Arnold Rice Rich (March 28, 1893 - April 17, 1968) was an American pathologist.

==Career==

Born March 28, 1893, in Birmingham, Alabama, Rich attended the University of Virginia, majoring in biology, and then the Johns Hopkins Medical School in Baltimore, Maryland, from which he received his M.D. degree in 1919. He remained associated with Hopkins the rest of his career. He was appointed Chairman of the Department of Pathology and pathologist-in-chief of the Johns Hopkins Hospital in 1944, until he retired in 1958.

==Work==

Rich had broad interests in medicine.

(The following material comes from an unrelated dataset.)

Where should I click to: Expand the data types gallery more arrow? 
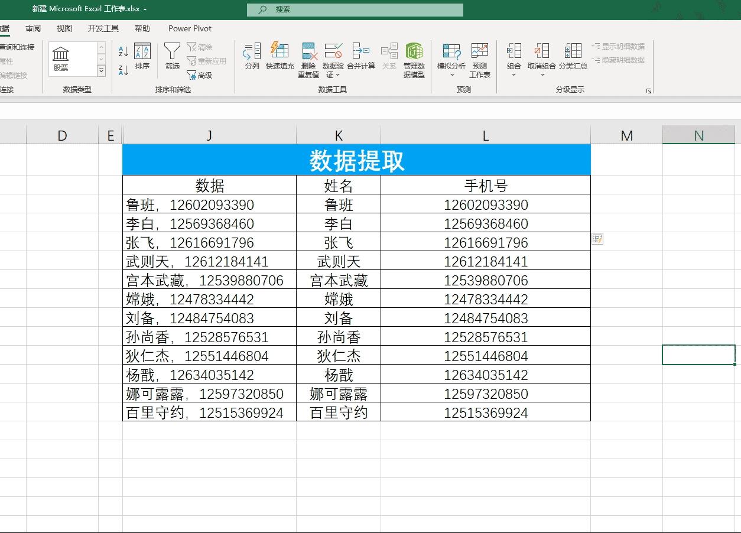point(102,71)
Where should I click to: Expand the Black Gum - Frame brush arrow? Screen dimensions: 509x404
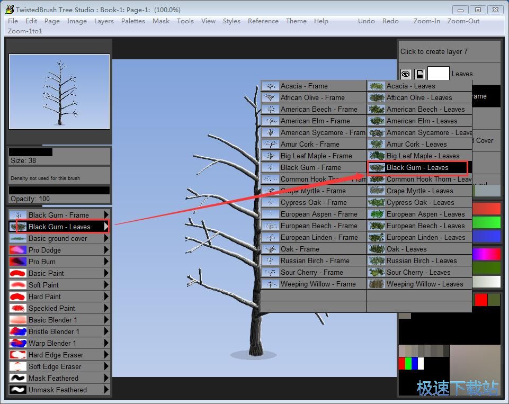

Among his many contributions, he classified jaundice, helped understand the formation of bile pigment, studied the relationship between hypersensitivity and immunity, especially in tuberculosis (on which he was one of the reigning experts) and discovered the phagocytic function of the Gaucher cell, the hallmark of Gaucher's disease.

A number of diseases or conditions are named after Rich, including:
- Hamman-Rich syndrome and the
- Rich focus

==Personal life==

Rich was Jewish. His father Samuel Rice was an Ashkenazi immigrant from Košice in the Austro-Hungarian Empire (present day Slovakia), while his mother was a Sephardi Jew from Vicksburg, Mississippi. Samuel Rice owned a successful shoe store in Birmingham. In 1925 Arnold married the pianist and composer Helen Jones. They had two daughters: the poet Adrienne Rich (1929-2012 ) and the writer Cynthia Rich (1933- ). Arnold Rice Rich died April 17, 1968, in Baltimore, Maryland.